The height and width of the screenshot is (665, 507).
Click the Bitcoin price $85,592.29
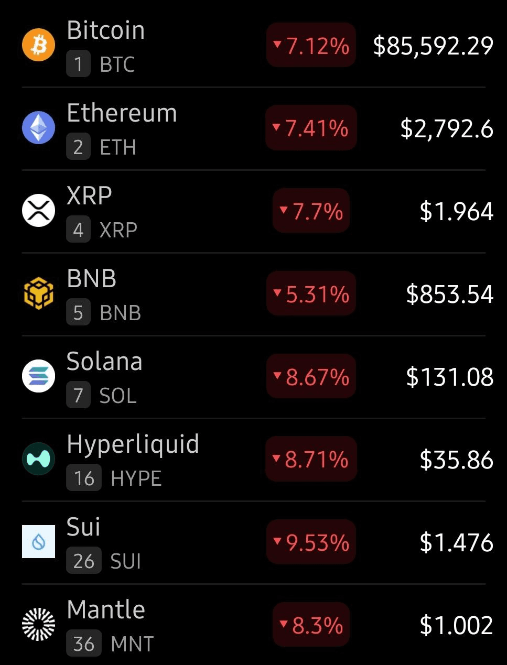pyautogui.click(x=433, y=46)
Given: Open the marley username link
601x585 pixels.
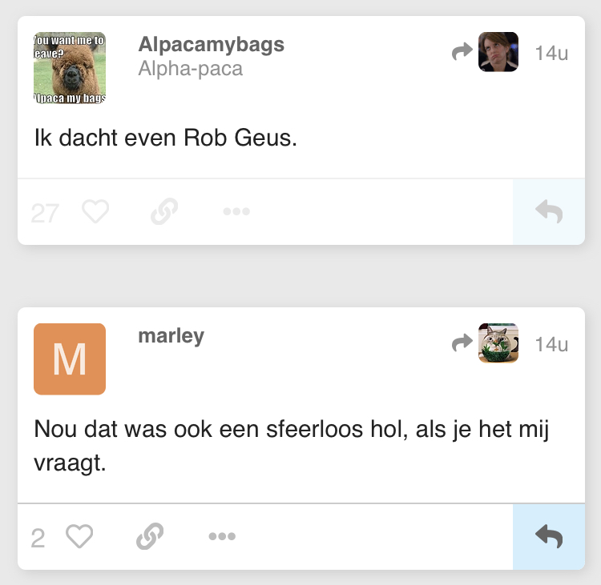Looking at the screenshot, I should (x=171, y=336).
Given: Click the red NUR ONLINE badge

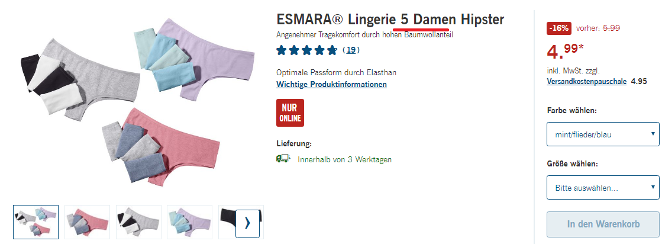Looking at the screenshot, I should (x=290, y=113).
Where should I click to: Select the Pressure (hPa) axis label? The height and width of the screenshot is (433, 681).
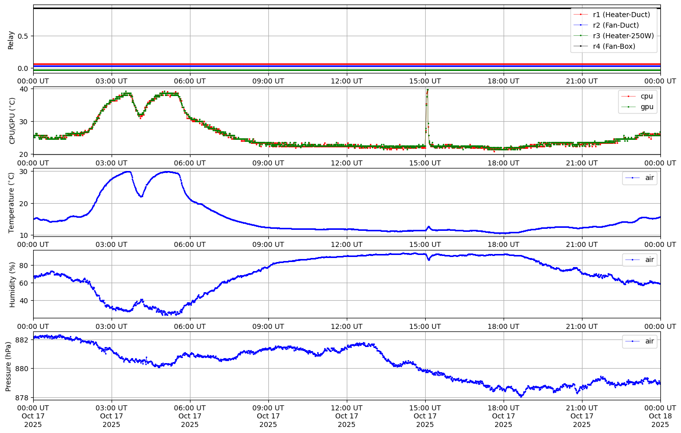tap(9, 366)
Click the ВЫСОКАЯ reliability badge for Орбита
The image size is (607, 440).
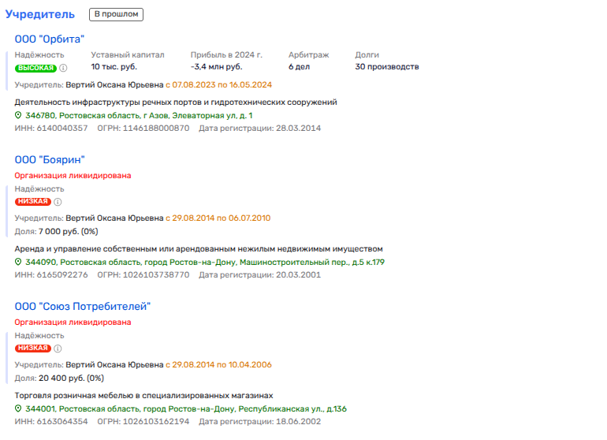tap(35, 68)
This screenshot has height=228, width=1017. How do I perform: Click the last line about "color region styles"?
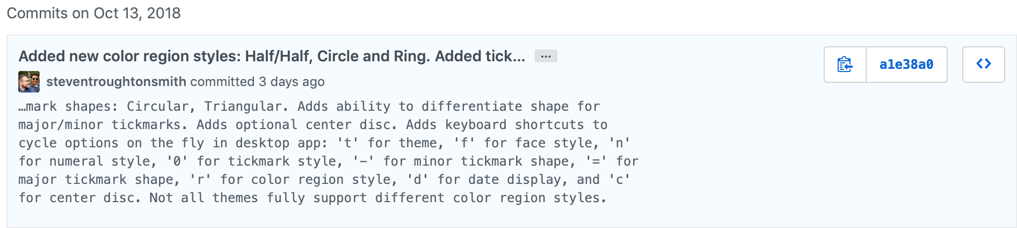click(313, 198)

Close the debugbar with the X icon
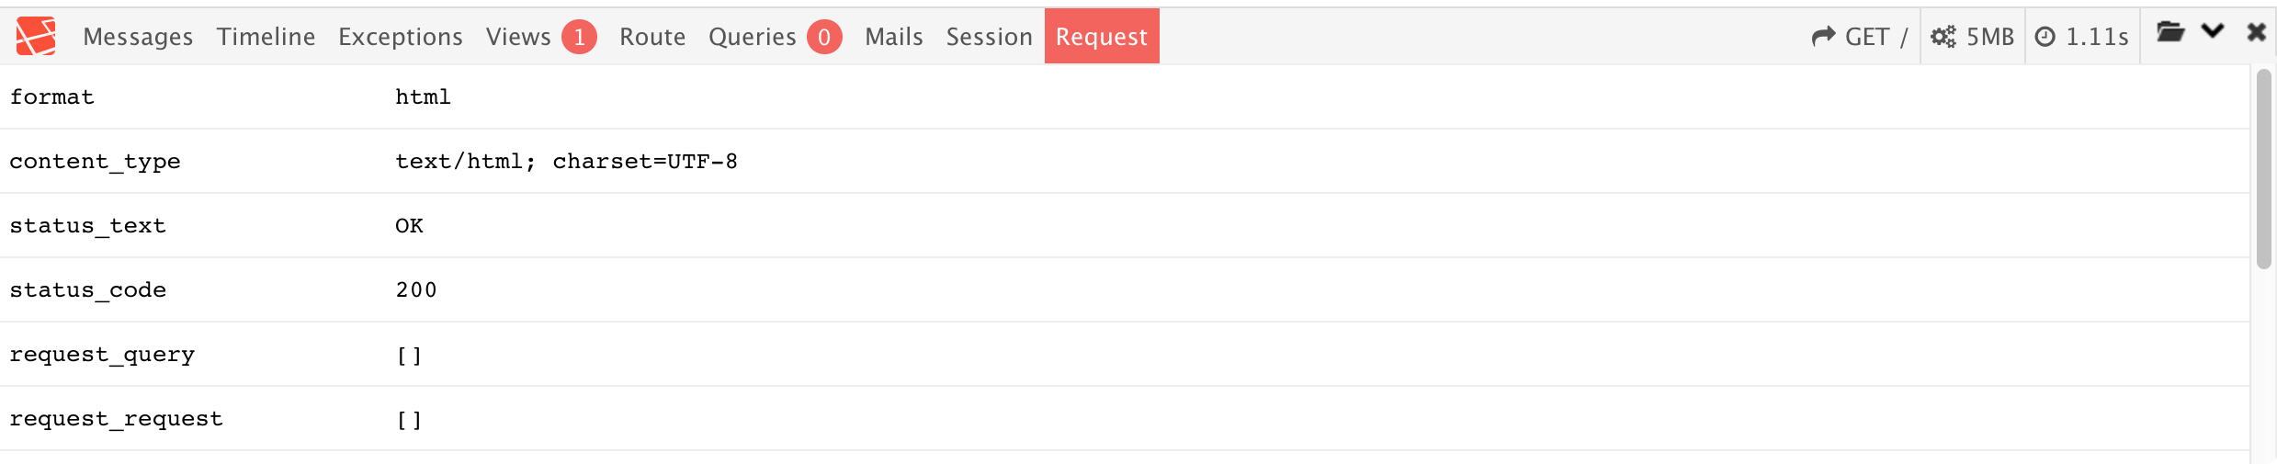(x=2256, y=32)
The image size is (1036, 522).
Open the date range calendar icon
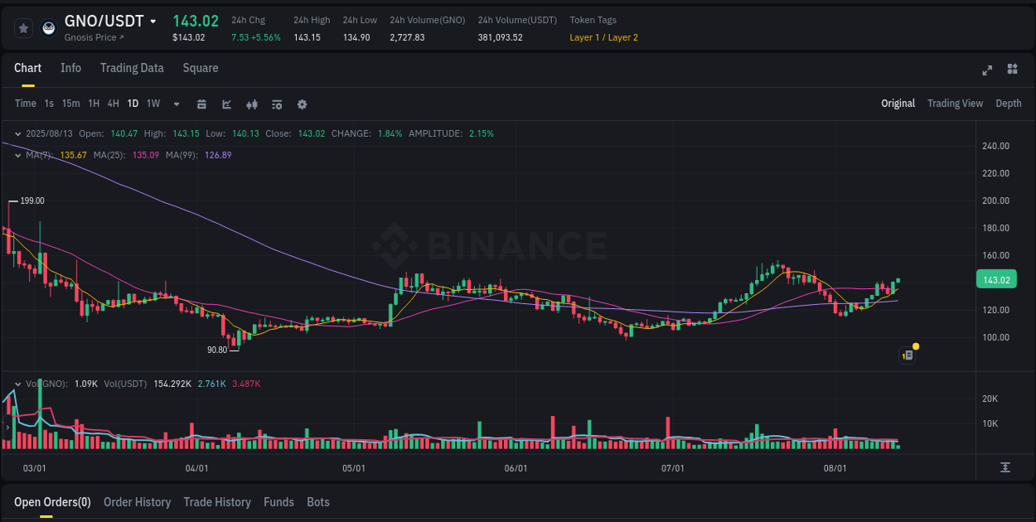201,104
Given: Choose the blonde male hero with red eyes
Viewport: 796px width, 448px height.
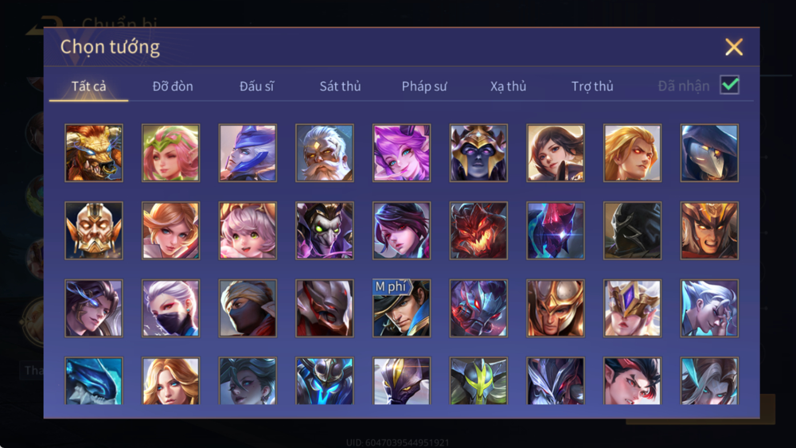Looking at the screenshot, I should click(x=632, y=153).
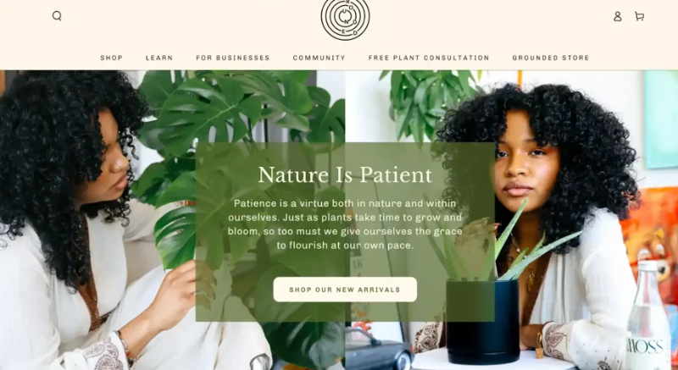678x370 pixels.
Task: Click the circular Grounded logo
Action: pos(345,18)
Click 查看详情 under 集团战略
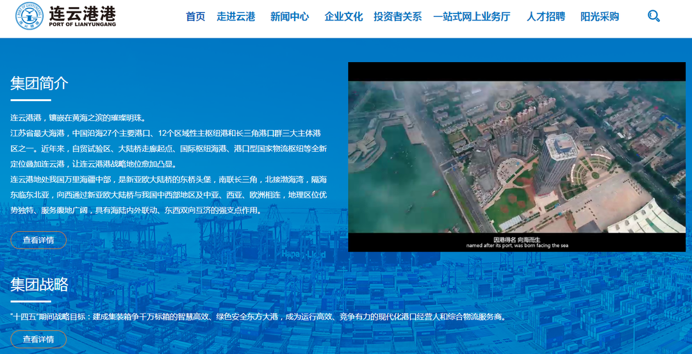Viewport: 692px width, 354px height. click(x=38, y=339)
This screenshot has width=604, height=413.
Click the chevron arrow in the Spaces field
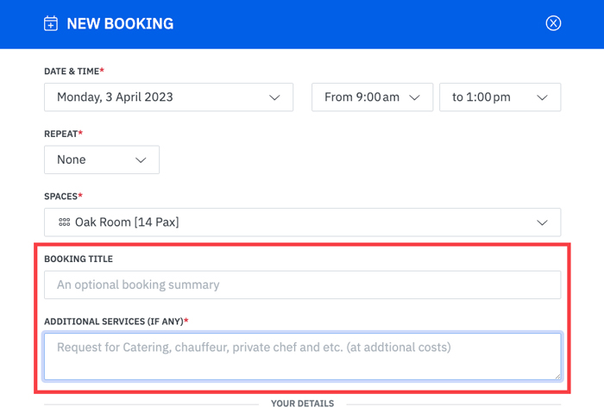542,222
==============================
Leave the images aside and transcribe all entries exactly.

The height and width of the screenshot is (665, 507).
Click the Bitcoin price $85,592.29
pyautogui.click(x=433, y=46)
Given: Open the marley username link
601x585 pixels.
Looking at the screenshot, I should (x=171, y=336).
Given: Click the red NUR ONLINE badge

Looking at the screenshot, I should (x=290, y=113).
Where should I click to: Select the Pressure (hPa) axis label? The height and width of the screenshot is (433, 681).
tap(9, 366)
Click the ВЫСОКАЯ reliability badge for Орбита
The image size is (607, 440).
tap(35, 68)
This screenshot has height=228, width=1017. How do I perform: Click the last line about "color region styles"?
click(313, 198)

Close the debugbar with the X icon
(x=2256, y=32)
The image size is (1036, 522).
Open the date range calendar icon
201,104
Given: Choose the blonde male hero with red eyes
Viewport: 796px width, 448px height.
Looking at the screenshot, I should click(x=632, y=153).
678x370 pixels.
Task: Click the circular Grounded logo
Action: pos(345,18)
Click 查看详情 under 集团战略
Viewport: 692px width, 354px height. click(x=38, y=339)
This screenshot has width=604, height=413.
Click the chevron arrow in the Spaces field
542,222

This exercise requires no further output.